Business

Is Subprime’s Loss the Tech Industry’s Gain?

The whipping that lenders have taken in the subprime mortgage market could prove beneficial to the nation’s technology sector, according to a venture capitalist-turned-professor.

Howard Anderson, a founder of the Yankee Group, as well as two venture capital companies, and now a professor at the Sloan School of Management at the Massachusetts Institute of Technology, argue that the subprime debacle will free up more money for investment in the country’s technology sector.

“If you look at the reverberations, it will make the private equity buyout business worse, which will make technology, vis a vis buyouts, look better,” he told the E-Commerce Times.

Diminishing Returns

What will make the buyout business worse is a crunch on lending that will lower the returns on investment that buyout firms can deliver to investment banks and institutional investors, he explained.

“As their returns go down, which means venture capital returns will look better — not because they’ll go up but because the other is going down,” he said.

For example, he continued, before the credit crunch, a buyout firm might be able to leverage 80 percent of a deal with somebody else’s money. Now they may be able to leverage only 50 percent of a deal that way.

“What that means to the private equity guys — T. H. Lee, KKR, all these multi-billion, private equity funds — is their returns are going to go down,” he observed.

More IPOs

The reason for that, he continued, is that they’re going to have to put more money into their deals and they’re going to have to pay more for the money they borrow to execute those deals.

“Where they were showing a 20 percent internal rate of return before,” he explained, “now they maybe they go down to 10 percent.

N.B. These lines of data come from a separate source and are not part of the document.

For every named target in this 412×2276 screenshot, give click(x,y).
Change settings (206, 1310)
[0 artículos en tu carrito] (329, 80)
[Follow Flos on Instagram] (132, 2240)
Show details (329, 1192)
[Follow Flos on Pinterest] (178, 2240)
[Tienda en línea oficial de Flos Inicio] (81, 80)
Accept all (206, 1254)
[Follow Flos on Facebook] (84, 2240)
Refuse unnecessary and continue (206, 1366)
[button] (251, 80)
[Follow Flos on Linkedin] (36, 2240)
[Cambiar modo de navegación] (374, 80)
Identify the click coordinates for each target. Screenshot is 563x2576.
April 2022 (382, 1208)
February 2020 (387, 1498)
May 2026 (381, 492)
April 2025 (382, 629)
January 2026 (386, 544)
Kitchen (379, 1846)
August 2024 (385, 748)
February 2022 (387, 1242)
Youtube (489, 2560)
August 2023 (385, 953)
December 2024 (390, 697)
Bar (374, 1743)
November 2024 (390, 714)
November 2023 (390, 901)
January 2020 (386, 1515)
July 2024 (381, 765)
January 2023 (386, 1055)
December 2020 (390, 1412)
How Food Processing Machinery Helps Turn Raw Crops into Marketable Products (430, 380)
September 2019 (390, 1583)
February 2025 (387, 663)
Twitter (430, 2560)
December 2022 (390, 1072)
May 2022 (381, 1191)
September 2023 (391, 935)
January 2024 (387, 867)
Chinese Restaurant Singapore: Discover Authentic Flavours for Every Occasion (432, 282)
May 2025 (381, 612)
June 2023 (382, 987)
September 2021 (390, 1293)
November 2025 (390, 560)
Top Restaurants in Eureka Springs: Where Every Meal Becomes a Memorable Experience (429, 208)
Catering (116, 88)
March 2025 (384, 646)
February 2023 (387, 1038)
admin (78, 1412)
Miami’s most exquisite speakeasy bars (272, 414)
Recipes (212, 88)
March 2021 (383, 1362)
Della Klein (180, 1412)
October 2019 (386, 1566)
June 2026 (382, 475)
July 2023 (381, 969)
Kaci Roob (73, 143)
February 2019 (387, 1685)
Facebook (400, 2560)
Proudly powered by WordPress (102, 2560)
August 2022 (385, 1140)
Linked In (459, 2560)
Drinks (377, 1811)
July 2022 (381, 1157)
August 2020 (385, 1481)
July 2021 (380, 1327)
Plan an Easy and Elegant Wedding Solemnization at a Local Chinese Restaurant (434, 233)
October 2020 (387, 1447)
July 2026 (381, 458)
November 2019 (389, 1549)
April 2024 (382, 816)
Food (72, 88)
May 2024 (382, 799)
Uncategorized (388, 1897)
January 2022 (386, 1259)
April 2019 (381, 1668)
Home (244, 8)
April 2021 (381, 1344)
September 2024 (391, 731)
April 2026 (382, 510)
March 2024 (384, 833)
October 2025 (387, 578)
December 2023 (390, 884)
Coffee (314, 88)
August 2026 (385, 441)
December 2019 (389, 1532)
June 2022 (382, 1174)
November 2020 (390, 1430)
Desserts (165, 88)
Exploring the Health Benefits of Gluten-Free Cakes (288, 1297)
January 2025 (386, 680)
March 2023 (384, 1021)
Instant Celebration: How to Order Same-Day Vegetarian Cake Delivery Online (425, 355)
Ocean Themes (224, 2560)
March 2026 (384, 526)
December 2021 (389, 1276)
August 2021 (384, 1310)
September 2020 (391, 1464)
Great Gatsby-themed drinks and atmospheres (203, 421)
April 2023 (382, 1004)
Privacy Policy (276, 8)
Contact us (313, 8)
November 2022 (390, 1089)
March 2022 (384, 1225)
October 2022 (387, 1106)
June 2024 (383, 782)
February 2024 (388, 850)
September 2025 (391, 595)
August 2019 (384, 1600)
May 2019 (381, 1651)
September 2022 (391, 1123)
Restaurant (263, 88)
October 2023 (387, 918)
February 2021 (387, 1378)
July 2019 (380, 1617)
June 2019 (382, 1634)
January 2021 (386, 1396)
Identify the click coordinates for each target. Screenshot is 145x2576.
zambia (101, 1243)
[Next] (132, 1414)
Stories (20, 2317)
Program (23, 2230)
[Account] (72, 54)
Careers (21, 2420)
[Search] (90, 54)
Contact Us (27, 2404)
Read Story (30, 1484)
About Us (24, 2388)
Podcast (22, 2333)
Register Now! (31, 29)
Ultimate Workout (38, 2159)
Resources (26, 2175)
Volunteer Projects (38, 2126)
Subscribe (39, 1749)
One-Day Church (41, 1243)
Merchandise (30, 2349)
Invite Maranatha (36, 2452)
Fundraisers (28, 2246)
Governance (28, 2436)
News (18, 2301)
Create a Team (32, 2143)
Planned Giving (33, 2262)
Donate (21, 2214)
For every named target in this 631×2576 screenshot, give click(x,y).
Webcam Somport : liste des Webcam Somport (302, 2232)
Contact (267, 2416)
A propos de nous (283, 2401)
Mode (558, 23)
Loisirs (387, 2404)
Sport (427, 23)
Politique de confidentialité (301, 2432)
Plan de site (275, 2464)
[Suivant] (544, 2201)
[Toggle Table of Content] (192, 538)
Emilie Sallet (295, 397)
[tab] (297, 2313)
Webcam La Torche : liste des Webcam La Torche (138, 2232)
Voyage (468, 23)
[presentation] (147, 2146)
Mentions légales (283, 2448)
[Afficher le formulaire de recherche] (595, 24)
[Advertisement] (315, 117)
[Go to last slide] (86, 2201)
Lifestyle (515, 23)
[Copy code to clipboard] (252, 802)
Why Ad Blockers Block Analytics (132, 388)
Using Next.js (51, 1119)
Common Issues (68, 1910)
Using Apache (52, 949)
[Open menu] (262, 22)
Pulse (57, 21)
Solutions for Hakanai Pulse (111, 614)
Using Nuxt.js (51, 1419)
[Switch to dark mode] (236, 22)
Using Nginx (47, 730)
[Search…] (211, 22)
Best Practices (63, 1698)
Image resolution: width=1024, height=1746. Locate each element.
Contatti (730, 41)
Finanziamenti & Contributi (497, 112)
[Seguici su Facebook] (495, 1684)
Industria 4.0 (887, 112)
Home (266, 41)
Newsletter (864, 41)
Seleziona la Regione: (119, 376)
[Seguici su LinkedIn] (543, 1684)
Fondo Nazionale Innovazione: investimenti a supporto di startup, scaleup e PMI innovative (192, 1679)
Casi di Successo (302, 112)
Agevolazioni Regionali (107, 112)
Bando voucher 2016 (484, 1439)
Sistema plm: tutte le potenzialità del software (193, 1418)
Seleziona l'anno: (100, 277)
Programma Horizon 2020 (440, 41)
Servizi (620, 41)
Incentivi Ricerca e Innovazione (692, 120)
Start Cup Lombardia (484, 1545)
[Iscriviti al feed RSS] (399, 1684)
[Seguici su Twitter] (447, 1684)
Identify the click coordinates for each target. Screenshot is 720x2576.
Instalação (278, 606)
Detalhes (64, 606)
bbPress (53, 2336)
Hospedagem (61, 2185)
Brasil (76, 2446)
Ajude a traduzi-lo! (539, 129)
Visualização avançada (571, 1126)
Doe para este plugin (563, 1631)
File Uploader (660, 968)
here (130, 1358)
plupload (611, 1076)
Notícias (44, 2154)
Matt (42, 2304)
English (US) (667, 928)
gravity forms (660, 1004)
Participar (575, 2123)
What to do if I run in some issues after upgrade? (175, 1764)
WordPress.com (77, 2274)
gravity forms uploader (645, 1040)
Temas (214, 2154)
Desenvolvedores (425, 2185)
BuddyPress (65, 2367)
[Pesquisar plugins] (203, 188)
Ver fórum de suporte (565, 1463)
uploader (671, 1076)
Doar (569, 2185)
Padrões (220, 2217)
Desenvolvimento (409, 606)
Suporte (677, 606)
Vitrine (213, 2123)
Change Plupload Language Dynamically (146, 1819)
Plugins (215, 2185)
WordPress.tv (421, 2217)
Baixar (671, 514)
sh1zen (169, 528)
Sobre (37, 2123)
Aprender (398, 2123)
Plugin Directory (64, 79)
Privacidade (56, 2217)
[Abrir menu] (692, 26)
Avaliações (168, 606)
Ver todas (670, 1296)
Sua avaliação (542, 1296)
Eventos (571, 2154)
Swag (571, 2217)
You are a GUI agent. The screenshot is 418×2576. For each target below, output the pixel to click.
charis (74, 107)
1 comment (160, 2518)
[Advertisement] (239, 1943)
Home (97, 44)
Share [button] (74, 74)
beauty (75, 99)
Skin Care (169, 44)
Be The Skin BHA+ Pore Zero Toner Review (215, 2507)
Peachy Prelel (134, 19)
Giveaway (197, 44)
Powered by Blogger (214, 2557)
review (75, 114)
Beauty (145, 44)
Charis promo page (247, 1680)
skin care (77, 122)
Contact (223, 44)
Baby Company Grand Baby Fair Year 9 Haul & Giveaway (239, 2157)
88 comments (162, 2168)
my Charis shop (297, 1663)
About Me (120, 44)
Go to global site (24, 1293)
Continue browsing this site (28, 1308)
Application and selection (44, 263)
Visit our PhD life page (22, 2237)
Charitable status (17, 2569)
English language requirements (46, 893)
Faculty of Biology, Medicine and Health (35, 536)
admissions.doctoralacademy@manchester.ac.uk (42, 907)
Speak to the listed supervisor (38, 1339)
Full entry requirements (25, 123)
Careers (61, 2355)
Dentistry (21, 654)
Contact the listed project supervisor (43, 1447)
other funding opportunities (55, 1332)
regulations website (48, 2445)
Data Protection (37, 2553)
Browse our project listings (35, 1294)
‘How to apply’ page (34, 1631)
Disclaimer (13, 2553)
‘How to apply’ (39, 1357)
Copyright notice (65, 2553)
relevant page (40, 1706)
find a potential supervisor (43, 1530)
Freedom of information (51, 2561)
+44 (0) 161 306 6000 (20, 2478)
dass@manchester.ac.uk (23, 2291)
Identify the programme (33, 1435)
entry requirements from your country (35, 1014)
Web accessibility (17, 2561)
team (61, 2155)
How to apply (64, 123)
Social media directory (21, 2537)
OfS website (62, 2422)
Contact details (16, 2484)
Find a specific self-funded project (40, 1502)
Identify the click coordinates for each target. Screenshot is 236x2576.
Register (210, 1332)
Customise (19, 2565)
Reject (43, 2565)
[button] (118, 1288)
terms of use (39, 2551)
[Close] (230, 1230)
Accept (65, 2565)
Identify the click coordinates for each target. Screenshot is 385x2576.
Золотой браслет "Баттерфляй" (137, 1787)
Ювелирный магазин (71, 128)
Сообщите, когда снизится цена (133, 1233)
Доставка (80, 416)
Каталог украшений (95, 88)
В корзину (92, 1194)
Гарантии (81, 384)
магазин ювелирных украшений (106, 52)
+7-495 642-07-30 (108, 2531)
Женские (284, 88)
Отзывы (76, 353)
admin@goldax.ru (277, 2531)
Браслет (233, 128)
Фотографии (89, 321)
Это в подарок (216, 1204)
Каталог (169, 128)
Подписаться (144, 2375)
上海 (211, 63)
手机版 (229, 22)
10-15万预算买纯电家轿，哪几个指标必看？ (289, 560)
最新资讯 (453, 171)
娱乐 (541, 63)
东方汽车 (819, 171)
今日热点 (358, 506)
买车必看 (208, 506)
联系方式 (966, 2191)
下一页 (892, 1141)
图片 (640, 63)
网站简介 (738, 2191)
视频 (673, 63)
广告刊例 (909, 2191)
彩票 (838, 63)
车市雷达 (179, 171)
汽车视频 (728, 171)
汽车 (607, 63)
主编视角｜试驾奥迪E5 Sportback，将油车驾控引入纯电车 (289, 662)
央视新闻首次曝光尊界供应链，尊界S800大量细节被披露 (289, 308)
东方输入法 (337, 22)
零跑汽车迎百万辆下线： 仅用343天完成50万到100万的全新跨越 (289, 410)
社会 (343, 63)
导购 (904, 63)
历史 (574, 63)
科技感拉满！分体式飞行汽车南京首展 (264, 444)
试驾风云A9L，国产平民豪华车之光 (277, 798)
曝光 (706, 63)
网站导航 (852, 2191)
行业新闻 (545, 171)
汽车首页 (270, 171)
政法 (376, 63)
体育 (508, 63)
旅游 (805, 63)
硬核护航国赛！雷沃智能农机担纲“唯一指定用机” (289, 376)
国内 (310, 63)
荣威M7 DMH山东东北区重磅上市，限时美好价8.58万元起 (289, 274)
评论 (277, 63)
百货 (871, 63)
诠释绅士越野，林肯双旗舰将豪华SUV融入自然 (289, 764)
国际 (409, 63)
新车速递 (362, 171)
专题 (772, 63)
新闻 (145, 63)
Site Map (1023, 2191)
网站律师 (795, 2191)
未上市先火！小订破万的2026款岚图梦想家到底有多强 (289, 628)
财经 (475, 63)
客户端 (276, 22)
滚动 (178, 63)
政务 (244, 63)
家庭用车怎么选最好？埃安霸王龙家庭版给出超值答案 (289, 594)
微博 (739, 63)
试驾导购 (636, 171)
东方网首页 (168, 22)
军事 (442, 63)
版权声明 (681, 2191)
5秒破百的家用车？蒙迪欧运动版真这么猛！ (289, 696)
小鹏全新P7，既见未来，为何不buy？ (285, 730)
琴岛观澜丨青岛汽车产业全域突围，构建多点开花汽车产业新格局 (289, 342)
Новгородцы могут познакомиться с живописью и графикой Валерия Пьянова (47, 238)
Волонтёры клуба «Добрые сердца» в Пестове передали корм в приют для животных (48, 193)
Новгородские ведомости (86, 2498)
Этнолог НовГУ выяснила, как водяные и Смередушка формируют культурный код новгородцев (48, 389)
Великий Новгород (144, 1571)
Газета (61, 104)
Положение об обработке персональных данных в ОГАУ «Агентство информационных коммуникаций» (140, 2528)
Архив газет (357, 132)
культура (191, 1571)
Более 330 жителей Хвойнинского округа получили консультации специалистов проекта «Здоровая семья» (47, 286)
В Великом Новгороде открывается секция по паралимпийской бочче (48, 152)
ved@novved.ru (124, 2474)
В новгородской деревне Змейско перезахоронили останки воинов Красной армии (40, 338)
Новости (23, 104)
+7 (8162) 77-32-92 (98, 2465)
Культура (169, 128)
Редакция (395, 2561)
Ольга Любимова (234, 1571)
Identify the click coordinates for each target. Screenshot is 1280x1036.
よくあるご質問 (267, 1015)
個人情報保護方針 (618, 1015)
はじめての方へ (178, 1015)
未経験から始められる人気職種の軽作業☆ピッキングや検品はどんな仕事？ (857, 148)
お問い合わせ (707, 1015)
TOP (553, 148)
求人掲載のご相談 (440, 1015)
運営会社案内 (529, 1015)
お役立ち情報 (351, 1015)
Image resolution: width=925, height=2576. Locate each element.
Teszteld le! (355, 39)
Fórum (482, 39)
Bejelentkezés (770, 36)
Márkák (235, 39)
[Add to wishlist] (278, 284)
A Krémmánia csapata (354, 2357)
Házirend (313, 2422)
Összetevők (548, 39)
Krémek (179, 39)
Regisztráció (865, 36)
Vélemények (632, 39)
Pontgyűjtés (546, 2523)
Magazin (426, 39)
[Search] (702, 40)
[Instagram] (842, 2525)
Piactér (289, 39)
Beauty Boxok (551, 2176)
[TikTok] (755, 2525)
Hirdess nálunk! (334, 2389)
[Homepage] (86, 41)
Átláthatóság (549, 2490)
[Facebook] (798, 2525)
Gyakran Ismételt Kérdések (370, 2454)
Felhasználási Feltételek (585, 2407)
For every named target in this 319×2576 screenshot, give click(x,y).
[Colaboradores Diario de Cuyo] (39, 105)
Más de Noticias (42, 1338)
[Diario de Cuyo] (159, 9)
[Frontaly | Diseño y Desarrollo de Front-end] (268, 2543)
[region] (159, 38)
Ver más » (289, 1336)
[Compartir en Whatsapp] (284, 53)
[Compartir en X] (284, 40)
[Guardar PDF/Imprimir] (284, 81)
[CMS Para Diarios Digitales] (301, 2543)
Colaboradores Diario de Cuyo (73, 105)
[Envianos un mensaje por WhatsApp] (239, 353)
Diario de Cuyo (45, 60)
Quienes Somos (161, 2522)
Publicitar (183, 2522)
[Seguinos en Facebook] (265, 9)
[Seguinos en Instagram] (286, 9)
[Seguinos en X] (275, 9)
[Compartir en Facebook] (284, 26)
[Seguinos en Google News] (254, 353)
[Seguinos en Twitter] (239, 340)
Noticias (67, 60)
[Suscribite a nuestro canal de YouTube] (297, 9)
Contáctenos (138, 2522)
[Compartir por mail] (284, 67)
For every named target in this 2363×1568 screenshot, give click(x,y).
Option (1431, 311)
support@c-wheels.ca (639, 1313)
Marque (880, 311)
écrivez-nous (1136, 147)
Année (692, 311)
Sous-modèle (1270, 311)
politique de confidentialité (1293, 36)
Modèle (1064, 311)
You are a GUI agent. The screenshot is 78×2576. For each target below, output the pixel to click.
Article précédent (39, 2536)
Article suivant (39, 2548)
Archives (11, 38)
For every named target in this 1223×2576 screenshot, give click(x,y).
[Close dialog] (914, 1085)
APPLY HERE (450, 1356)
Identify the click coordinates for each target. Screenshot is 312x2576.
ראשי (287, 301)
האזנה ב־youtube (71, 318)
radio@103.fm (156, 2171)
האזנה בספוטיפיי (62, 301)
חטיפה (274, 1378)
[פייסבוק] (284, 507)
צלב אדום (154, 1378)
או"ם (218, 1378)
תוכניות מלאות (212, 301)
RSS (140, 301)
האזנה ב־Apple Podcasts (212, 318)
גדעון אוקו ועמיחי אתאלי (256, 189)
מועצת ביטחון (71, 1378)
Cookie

The venture firms that were showing a 12 percent return now look better.”

Anderson also contended that with the private equity window closed for awhile, the IPO scene for tech companies may improve.

“Investment bankers have to do something with their money,” he declared. “How are they going to make their bonuses at the end of the year unless they do some deals?”

Good, Not Giddy

The tech industry, he noted, has done well during the recent economic downturn.

“Returns are getting better,” he said. “In 2002 when people would ask, ‘How’s the tech sector going to do for the next five years?’ my answer was, ‘It’s going to suck.’ And it did.”

“Now it’s better,” he continued. “It’s not giddy the way it was in ’99 and 2000, but it’s better.”

Because of that, more mergers and acquisitions may be looked on more favorably by investors, he added.

“What we’ve been seeing are acquisitions at about two-and-a-half-times sales,” he observed. “That number didn’t look good to investors, but it will look better since there won’t be as much private equity buyout stuff.”

Ugly Bubbles

That 2.5-times-sales number pales compared to days preceding the bursting of tech and telecom bubbles at the turn of the century, when companies were being sold for 10-times sales.

During those heady times, Anderson recalled, his venture capital company, Battery Ventures, delivered annual returns of 65 percent to its investors.

He remembers a company valued at US$36 million selling for $3 billion 18 months after Battery invested in it.

Those days, he acknowledged, are well behind the tech sector. “There’s no going back,” he said. “The American investor lost a couple of trillion dollars when that boom busted.”

A Better Nation

If the subprime fiasco diverts more money to venture funds, the whole nation will benefit, asserted Richard Horan, senior managing director at the Slater Technology Fund in Providence, R.I.

“For a decade or more we’ve been witnessing financial engineering as a way to squeeze greater yield out of investment strategies that make a limited contribution to the growth of an innovation economy,” he told the E-Commerce Times.

“If for reasons of a credit market collapse the flow of funds into those sectors declines and that bodes well for venture capital investment,” he said, “I think we’re all better off because the companies seeking venture capital financing are companies achieving true innovation and contributing real growth to the economy.”

Net Ad Market Hit

While the subprime problem may create some opportunity for tech companies, it will have its downside, too, warned Ted G. Wang, a partner with Fenwick & West, of Mountain View, Calif.

“The general economic slowdown caused by it is no good for anyone,” he observed.

“I have some clients in the Internet space,” he added, “and some of these subprime guys have been big Internet advertisers, so if their ad-spend decreases, that could hurt Internet companies.

“On the positive side,” he added, “it makes the technology sector look more attractive.”